<<<<
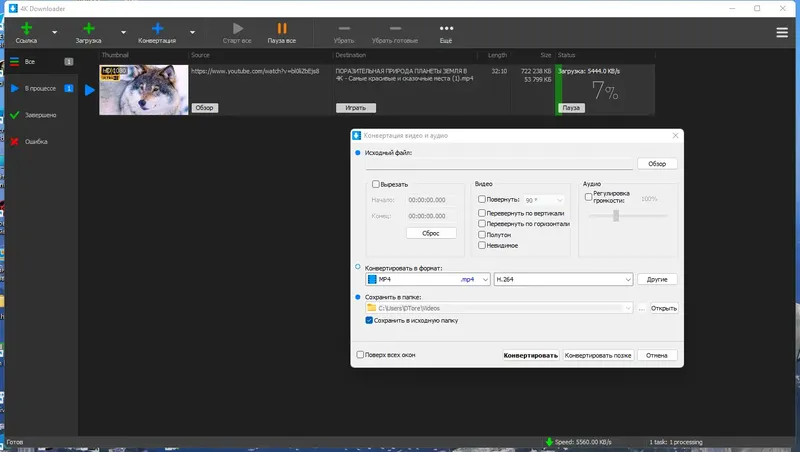Click the Старт все play icon
This screenshot has height=452, width=800.
(x=238, y=29)
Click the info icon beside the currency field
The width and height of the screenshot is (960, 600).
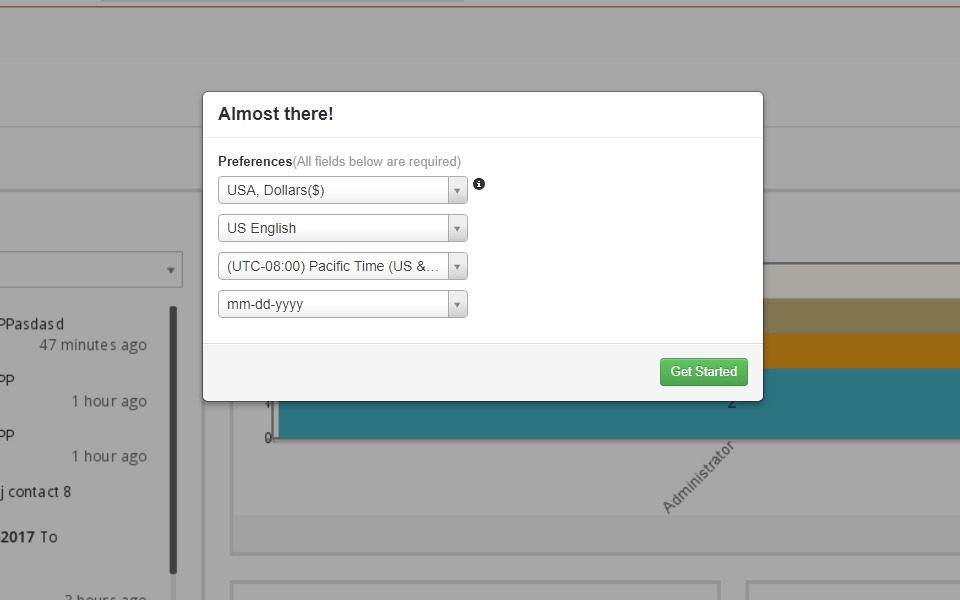point(479,184)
>>>>
#### WORK INSTRUCTIONS:
Leaving the pictures out, copy exactly the lines from the line that contains "Click the info icon beside the currency field" to the last line of the data, both ends included.

#### ANSWER TO THIS PROBLEM:
Click the info icon beside the currency field
The width and height of the screenshot is (960, 600).
point(479,184)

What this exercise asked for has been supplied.